I have also known women with great MILs who are simply just jealous of their MIL for no real reason and want to be the main woman in their husband's life and find MIL a threat simply because she exists.

Of course I know many MILs who are arseholes and can only blame themselves for the bad relationships they have, but I don't think it is as simple as to say just be nice. It can be quite complicated.

ButImNotTheOnlyOne · 06/01/2016 21:05

Hesterton - that advice is spot on.

MILs seem to run into problems when they can't accept their son's are grown up, capable adults. And so are their DILs.

Smalldinosaur - I felt exactly the same when my dc were tiny. Battered, bruised, vulnerable me wanted my mum. My Mum who would forgive me crying when my nipples hurt when breastfeeding was hard, who wouldn't judge me for being in my PJs at 3pm and who would reassure me I was doing okay. The same mum who had looked after me when I was poorly and vulnerable as a 6 year old!

Not MIL who would tell me I was pathetic for crying, spread round her home town that I wasn't coping because I was still in my PJs in the afternoon and bitch to DH about me

Secondtimeround75 · 06/01/2016 21:06

YANBU but it's not set in stone
Sometimes they get along just fine.

I do think we'll learn from ours what not to doWink

My mil is very old fashioned in her views. It is a huge problem for her that I'm not a mini her.
She says ' not telling you your business, but' a lot!
I wish she communicated more with Dh & less with me. My mother wouldn't ring Dh to get our news.

You don't gain a daughter when your son marries.
That is a ridiculous notion.

ButImNotTheOnlyOne · 06/01/2016 21:07

U2 - why is it so important that you see more of your dgc than the other side of the family?

MIL pulls me up on this all the time and so now I don't tell her when we see my own mum.

It comes across as controlling.

JugglingFromHereToThere · 06/01/2016 21:08

No, I look forward to my DC (teenagers ATM) having friends and partners in the future.
I look forward to meeting and getting to know them
DGC would be an amazing, awesome bonus one day too, but I try not to have expectations - it's their life.

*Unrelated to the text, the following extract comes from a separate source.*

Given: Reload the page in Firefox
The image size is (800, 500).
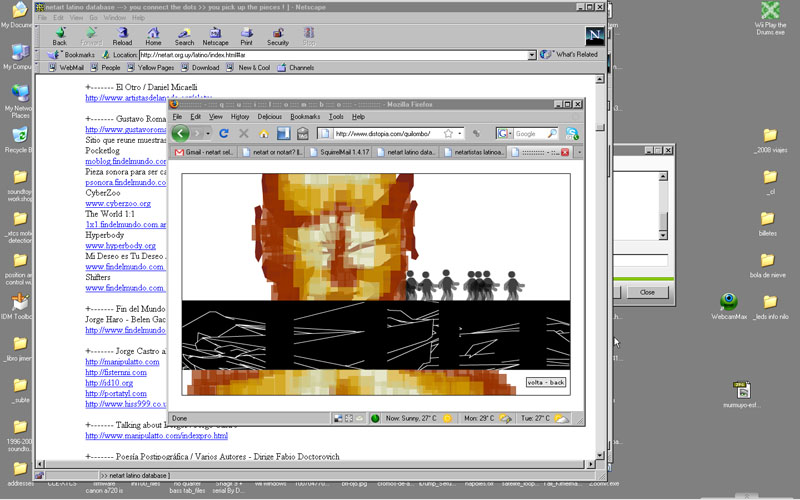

I just look forward to being a part of it all - just occasionally, or as needed

StillStayingClassySanDiego · 06/01/2016 21:09

If I ever become a MIL to one of my 3 ds's partners I am going to be fucking ace!

That is all.

ButImNotTheOnlyOne · 06/01/2016 21:09

Well said secondtime Its ridiculous to think a DIL is going to solve a shitty relationship between a mother and her son.
Gaining a daughter is not true.

GunningforISIS · 06/01/2016 21:15

In my experience there are people that seek to build relationships with others and there are those that avoid them or, once established, look to break them up.

I suspect that the DILs that raise apparently minor, petty complaints (we can never know the full story, admittedly) may themselves become the MILs of their own nightmares.

After all, what we think and say of others usually says more of ourselves than them.

LagunaBubbles · 06/01/2016 21:15

butimnottheonlyone

I don't read U2s post as saying that.Confused

SaucyJack · 06/01/2016 21:16

"As I said its some threads ive read in the past for example whereby a MIL bought grandchild its first ever Advent Calendar and the DIL was fuming as she wanted to buy the childs first Advent . Did it really matter? That sort of petty thing"

Yes, it matters very much to some parents. See OP- this is exactly the sort of "petty thing" that quite often turns out to be the straw that breaks the camel's back.

As grandparents we will be many things to our grandchildren, many of them wonderful, and we will be able to create our own memories and traditions with them when they come along.

But we will not be, never were and never will be our GC's parents, and as such it is overstepping the mark to take on a parental role (such as buying advent calendars) unless invited. Our own tiny babies will have grown up and made lives of their own, and will now be the parents to their own children.

IMO it's the refusal to accept that ^^ that leads to about 99.99% of problems. Respect that your DC and DCIL are adults and you should be fine.